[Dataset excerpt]
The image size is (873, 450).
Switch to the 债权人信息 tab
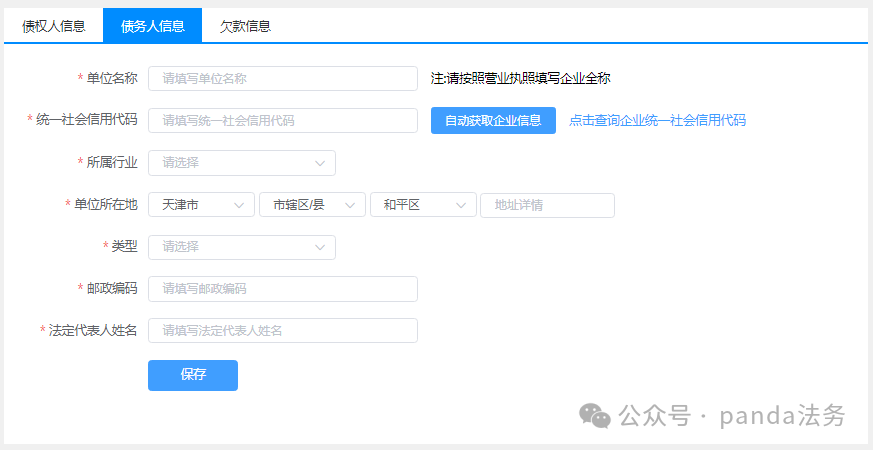coord(54,26)
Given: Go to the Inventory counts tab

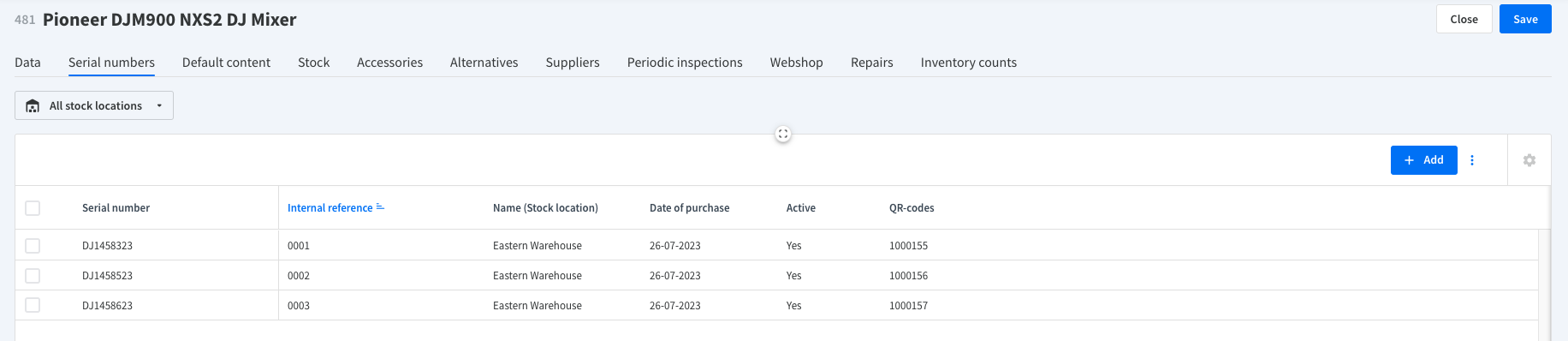Looking at the screenshot, I should point(969,63).
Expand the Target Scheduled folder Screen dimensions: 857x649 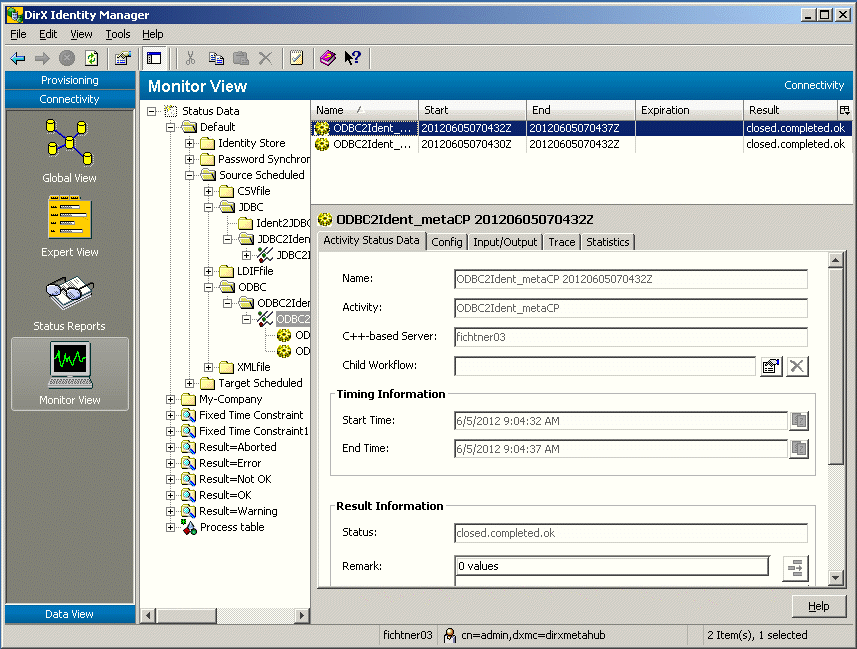coord(190,383)
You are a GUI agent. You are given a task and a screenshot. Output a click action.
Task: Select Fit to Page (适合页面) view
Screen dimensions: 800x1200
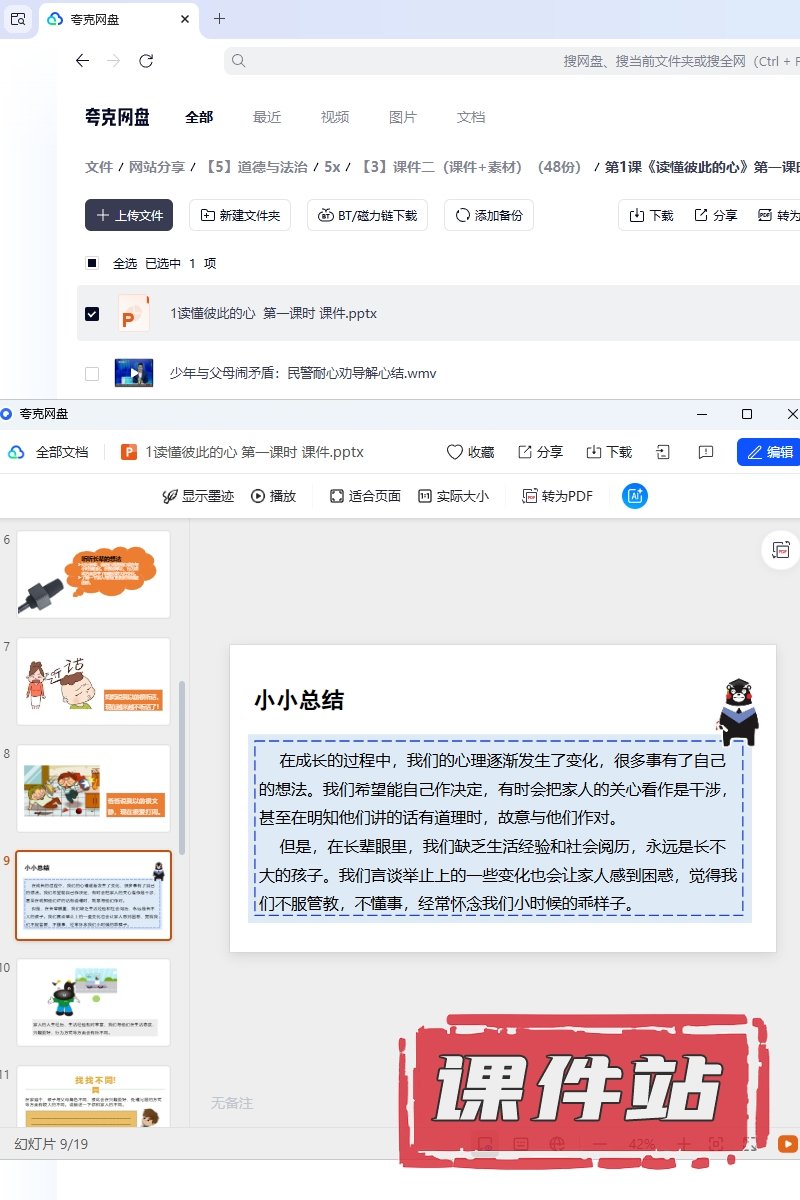(365, 496)
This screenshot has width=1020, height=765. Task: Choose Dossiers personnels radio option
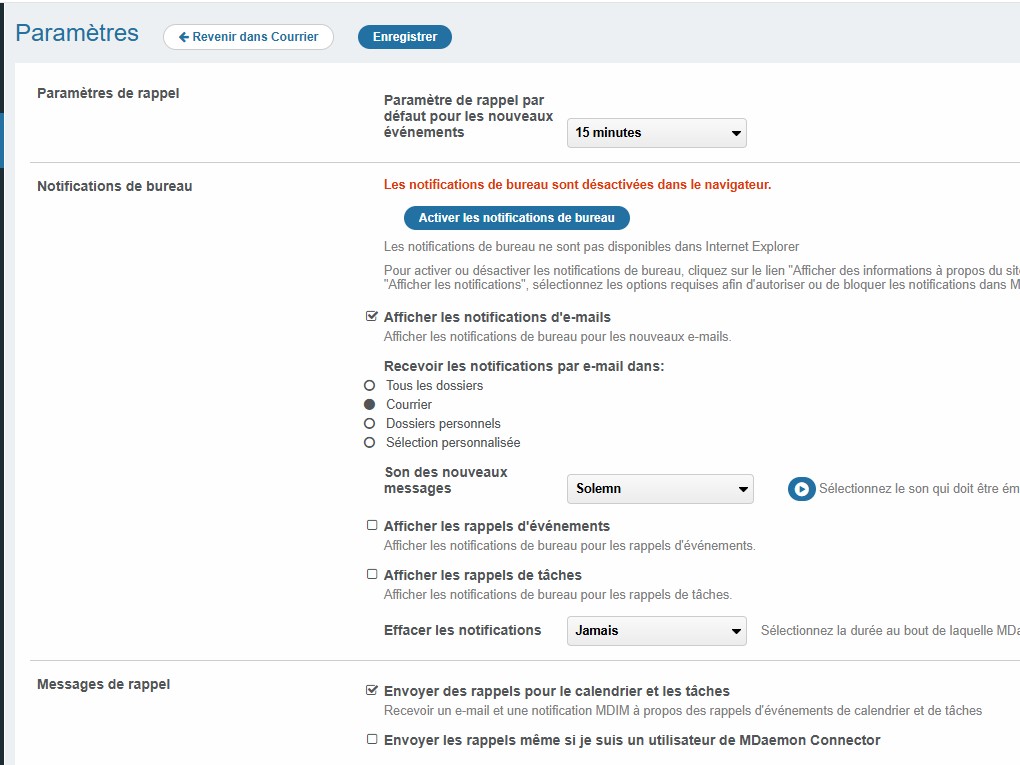point(370,424)
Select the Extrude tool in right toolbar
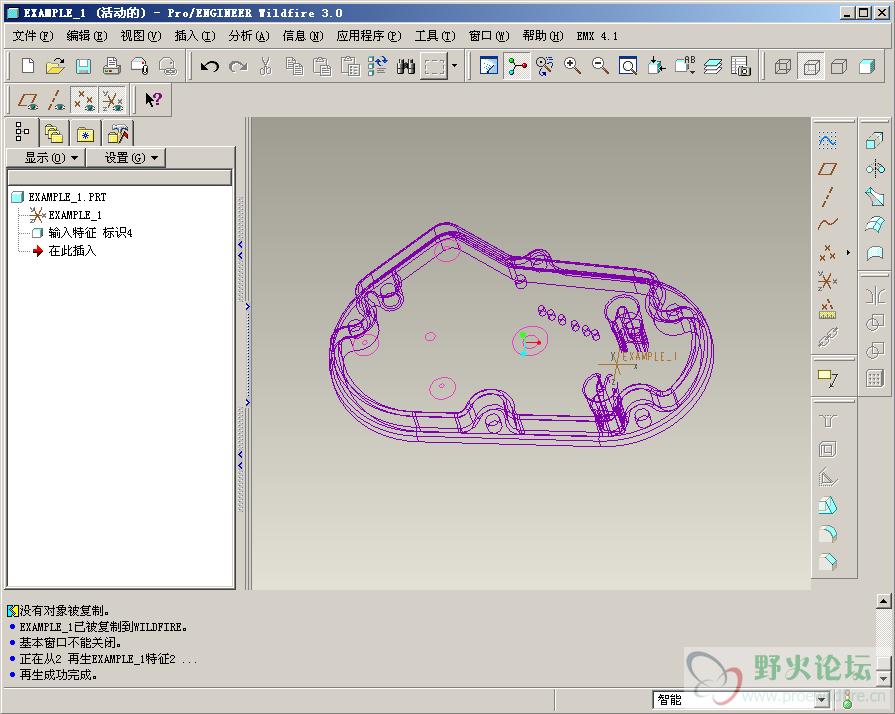 click(874, 142)
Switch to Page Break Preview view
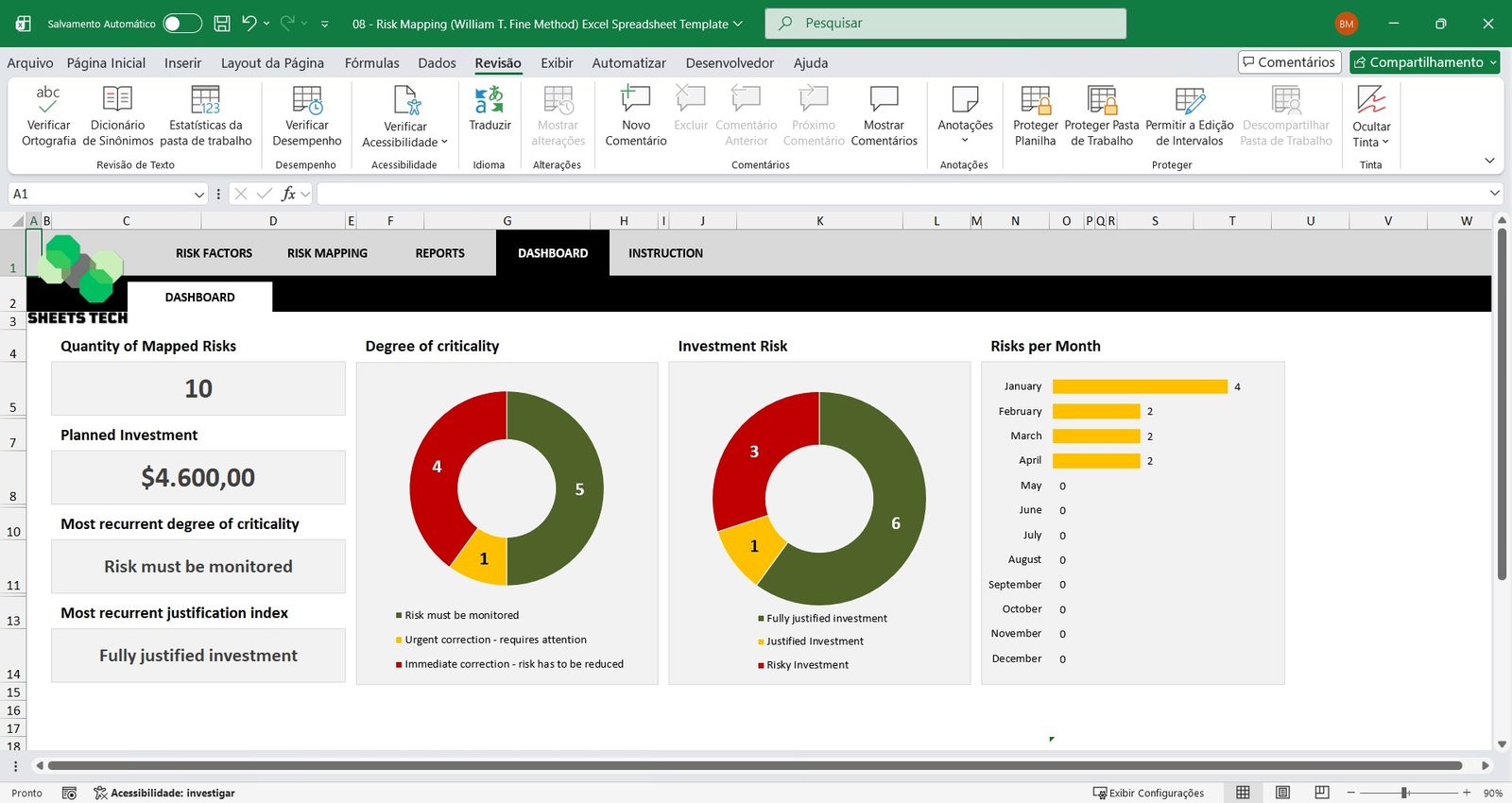 [x=1322, y=793]
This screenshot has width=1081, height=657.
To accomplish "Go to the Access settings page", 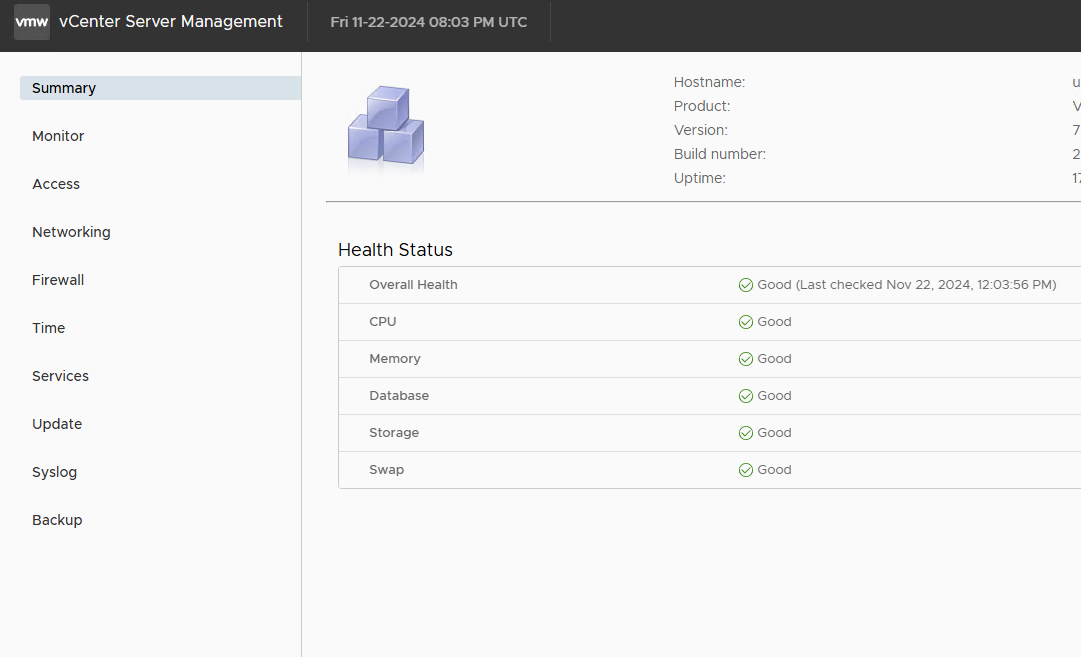I will point(56,184).
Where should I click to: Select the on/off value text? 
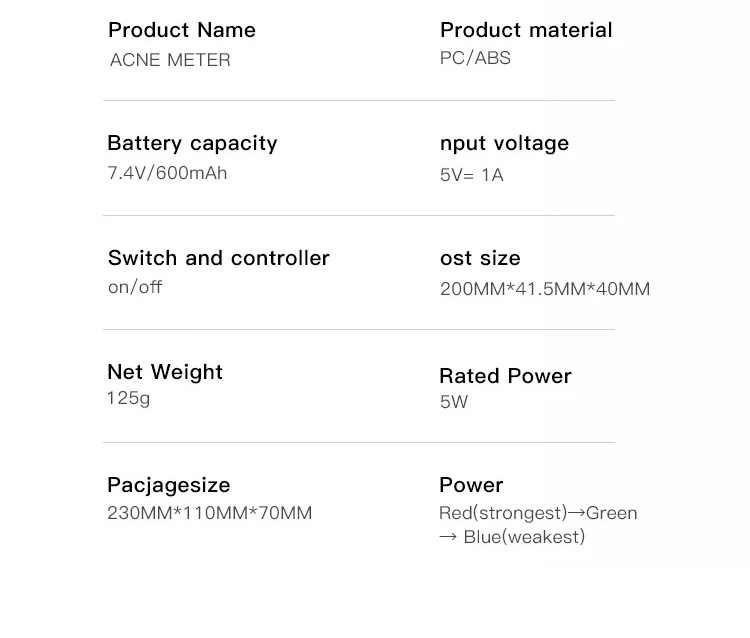click(135, 287)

● **STATED EXERCISE**
Rewrite everything in the listing from the line containing "You are a GUI" down to the line containing "point(370,424)", swapping "radio option" for "radio button" and leaving everything else unchanged. Give only those lines, and leave the pictures out.

● **WRITTEN ANSWER**
You are a GUI agent. You are given a task and a screenshot. Output a click action.
Task: Select Fit to Page (适合页面) view
Screen dimensions: 800x1200
(365, 496)
This screenshot has width=1020, height=765. Task: Choose Dossiers personnels radio button
point(370,424)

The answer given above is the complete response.